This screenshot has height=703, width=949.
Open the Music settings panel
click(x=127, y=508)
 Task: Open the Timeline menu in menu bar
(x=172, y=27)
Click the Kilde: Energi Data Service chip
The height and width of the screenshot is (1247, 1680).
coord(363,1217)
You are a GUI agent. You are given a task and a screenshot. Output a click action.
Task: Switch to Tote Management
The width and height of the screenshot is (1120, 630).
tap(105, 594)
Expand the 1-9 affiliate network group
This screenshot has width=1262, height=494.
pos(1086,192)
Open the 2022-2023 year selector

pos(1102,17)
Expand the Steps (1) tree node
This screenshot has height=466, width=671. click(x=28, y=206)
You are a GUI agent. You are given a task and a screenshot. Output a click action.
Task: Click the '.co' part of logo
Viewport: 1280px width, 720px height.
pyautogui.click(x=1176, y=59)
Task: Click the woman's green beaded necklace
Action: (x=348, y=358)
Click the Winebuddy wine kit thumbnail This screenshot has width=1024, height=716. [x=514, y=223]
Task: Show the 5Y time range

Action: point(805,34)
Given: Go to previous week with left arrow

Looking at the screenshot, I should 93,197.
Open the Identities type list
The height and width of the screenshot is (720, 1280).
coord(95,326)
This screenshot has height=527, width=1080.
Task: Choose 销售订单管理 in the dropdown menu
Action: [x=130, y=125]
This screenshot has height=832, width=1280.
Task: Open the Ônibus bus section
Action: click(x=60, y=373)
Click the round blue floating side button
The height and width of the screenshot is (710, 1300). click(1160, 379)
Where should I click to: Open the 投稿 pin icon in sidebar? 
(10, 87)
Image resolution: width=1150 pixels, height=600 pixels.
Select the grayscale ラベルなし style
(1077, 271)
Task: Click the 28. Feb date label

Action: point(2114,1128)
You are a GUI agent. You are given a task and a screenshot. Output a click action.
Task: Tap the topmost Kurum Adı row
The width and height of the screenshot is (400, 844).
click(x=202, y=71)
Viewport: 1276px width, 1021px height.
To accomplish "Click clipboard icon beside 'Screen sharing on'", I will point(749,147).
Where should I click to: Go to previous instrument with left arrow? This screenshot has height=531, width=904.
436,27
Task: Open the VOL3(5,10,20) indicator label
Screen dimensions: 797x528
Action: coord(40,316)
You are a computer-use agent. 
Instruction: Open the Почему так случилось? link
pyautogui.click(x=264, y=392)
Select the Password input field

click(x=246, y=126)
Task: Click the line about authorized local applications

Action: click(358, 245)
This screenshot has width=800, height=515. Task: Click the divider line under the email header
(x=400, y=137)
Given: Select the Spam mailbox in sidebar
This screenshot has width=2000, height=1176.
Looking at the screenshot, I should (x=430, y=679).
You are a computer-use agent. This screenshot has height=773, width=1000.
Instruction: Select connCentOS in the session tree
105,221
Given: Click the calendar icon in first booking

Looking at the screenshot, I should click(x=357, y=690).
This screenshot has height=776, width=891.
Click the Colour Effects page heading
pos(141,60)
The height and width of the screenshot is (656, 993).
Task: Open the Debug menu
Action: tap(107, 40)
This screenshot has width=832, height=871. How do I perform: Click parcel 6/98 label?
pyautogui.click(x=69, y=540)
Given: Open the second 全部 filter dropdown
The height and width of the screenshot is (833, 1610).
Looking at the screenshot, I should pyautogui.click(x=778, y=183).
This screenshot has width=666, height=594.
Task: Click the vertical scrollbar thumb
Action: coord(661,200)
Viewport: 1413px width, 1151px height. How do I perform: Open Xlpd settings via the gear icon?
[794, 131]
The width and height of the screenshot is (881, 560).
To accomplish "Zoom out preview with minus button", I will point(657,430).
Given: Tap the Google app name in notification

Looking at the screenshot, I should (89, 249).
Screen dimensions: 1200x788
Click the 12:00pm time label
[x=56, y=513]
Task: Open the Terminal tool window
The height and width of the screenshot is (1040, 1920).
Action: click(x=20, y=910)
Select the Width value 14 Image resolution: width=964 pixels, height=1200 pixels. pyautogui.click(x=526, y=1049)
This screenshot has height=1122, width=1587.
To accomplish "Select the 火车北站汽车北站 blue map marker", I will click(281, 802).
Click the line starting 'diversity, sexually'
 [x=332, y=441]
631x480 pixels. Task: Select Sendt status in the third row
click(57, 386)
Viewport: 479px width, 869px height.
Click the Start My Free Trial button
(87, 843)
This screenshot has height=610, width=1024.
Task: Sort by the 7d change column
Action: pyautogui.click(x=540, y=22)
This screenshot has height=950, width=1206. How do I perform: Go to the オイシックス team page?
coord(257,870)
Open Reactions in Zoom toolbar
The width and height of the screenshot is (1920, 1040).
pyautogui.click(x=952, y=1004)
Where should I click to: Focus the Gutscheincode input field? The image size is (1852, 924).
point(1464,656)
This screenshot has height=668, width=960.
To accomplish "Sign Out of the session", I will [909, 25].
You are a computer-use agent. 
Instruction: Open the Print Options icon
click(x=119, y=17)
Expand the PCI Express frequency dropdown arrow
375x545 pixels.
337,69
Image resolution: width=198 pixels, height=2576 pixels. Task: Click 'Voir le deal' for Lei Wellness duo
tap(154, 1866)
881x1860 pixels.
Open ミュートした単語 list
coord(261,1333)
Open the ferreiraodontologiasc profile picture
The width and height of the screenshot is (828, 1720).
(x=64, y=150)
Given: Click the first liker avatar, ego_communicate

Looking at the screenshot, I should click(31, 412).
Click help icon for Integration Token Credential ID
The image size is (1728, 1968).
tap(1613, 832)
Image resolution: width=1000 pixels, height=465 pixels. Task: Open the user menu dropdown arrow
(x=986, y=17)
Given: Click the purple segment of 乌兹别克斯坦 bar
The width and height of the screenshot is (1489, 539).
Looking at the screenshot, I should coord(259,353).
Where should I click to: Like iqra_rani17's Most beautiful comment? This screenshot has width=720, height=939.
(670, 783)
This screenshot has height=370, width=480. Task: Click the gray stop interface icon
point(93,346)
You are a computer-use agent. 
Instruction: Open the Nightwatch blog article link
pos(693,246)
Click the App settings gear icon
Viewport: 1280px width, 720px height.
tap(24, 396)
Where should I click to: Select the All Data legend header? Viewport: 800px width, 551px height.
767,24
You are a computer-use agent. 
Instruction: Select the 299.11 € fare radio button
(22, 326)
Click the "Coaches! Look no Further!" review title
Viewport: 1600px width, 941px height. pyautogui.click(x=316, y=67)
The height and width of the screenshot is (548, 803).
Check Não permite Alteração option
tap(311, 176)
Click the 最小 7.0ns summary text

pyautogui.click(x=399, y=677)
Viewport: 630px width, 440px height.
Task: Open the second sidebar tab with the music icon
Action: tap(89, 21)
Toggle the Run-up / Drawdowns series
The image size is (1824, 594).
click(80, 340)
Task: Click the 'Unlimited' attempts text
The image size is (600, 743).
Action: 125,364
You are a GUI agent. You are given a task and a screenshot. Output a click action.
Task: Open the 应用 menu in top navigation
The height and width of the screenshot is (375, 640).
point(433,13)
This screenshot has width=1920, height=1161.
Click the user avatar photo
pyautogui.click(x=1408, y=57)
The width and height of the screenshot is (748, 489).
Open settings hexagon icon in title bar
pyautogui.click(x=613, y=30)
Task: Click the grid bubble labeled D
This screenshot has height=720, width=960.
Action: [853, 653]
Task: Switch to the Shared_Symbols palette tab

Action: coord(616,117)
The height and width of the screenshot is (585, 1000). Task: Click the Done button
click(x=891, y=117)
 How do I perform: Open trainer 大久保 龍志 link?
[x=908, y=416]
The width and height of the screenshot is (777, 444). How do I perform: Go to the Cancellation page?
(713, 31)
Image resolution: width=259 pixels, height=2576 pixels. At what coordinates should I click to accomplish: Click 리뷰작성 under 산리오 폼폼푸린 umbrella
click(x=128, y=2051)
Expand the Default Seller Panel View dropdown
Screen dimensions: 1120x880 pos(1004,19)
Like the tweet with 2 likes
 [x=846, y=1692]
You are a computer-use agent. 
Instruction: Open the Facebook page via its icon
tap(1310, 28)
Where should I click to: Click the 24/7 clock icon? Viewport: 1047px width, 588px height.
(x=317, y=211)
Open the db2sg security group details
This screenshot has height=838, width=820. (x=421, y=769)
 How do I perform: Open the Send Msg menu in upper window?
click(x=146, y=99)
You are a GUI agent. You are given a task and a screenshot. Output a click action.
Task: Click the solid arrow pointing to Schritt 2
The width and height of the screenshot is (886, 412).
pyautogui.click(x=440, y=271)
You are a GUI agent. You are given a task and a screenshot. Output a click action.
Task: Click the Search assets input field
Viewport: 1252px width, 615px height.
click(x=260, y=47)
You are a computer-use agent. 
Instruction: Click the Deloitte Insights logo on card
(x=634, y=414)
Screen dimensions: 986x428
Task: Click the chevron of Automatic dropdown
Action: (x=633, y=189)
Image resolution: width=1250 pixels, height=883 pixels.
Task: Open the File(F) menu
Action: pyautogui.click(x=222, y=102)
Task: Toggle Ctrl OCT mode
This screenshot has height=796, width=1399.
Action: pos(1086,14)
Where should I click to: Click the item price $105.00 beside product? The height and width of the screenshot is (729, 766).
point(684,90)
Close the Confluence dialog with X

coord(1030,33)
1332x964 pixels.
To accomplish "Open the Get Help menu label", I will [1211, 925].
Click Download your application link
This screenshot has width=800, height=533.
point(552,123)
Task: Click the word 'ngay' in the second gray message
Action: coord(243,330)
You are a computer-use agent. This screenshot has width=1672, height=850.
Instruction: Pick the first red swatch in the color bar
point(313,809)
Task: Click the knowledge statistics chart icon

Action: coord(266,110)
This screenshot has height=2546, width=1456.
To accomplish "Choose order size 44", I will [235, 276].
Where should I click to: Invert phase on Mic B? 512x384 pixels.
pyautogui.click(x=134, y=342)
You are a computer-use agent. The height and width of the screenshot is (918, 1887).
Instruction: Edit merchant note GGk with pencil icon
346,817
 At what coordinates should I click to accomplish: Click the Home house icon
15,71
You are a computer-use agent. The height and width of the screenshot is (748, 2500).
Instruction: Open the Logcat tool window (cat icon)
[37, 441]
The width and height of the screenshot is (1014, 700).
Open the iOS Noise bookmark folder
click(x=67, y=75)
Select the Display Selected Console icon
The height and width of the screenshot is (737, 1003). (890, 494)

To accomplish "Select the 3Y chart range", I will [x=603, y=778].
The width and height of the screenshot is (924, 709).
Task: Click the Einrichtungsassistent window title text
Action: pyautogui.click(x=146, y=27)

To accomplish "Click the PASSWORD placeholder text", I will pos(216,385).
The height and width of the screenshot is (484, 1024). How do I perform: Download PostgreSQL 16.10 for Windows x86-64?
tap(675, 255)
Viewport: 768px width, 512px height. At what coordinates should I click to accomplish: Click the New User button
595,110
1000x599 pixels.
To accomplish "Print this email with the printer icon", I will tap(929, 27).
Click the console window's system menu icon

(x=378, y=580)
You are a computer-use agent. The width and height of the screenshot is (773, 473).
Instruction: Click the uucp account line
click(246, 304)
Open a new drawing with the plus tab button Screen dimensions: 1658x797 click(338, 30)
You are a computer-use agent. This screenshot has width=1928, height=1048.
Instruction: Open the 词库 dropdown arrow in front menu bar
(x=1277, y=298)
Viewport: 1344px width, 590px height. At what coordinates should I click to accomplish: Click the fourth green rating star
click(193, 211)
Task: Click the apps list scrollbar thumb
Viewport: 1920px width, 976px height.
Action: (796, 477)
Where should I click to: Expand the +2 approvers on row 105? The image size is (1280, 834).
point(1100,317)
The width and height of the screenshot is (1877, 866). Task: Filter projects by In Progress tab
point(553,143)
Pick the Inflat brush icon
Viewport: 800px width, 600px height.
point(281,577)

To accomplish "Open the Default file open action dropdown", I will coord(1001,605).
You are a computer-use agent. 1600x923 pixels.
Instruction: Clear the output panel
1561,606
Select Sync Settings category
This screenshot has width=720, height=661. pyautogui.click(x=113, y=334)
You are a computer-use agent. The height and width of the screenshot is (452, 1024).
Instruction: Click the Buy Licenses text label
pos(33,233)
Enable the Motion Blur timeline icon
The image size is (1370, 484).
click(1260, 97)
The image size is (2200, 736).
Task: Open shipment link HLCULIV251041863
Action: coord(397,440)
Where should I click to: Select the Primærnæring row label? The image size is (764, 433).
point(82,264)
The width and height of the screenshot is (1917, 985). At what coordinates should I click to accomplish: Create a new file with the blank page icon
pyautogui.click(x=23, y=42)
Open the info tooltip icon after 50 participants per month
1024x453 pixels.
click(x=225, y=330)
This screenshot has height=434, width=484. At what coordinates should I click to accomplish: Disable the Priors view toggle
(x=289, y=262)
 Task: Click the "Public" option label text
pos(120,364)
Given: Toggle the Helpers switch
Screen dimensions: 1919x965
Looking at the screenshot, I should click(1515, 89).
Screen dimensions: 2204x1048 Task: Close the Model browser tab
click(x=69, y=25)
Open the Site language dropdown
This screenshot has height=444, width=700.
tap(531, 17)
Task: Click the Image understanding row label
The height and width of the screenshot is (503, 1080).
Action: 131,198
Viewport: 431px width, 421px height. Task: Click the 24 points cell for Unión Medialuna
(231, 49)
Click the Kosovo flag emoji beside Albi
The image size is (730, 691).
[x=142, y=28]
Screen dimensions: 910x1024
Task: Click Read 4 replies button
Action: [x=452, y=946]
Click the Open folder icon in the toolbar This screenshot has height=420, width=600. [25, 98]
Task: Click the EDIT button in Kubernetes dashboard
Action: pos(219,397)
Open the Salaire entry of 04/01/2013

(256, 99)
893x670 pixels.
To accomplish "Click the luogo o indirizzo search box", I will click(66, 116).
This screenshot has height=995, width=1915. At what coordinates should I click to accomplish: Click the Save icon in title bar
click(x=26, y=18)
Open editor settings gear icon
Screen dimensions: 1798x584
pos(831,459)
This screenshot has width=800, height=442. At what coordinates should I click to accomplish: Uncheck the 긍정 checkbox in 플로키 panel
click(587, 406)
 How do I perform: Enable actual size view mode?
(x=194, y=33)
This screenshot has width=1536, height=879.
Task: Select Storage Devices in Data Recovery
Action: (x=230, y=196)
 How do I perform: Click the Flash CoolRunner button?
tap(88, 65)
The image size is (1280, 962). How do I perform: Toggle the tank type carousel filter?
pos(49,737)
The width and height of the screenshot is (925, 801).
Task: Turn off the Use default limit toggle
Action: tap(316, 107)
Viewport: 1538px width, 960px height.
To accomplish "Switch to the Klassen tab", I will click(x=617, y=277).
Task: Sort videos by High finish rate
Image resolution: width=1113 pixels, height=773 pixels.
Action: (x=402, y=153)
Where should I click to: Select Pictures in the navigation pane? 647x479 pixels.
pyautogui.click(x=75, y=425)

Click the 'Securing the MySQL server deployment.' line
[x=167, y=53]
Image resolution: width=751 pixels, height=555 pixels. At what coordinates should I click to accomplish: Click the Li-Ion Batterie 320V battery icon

DESCRIPTION OF THE TASK.
Up to and including the line with "Task: Click the '.co' part of logo", output every line of the records above exactly, starting from the first; output nothing else.

ANSWER.
This screenshot has height=703, width=949.
Open the Music settings panel
click(x=127, y=508)
 Task: Open the Timeline menu in menu bar
(x=172, y=27)
Click the Kilde: Energi Data Service chip
The height and width of the screenshot is (1247, 1680).
coord(363,1217)
You are a GUI agent. You are given a task and a screenshot. Output a click action.
Task: Switch to Tote Management
The width and height of the screenshot is (1120, 630).
tap(105, 594)
Expand the 1-9 affiliate network group
This screenshot has width=1262, height=494.
pos(1086,192)
Open the 2022-2023 year selector

pos(1102,17)
Expand the Steps (1) tree node
This screenshot has height=466, width=671. click(x=28, y=206)
You are a GUI agent. You are given a task and a screenshot. Output a click action.
Task: Click the '.co' part of logo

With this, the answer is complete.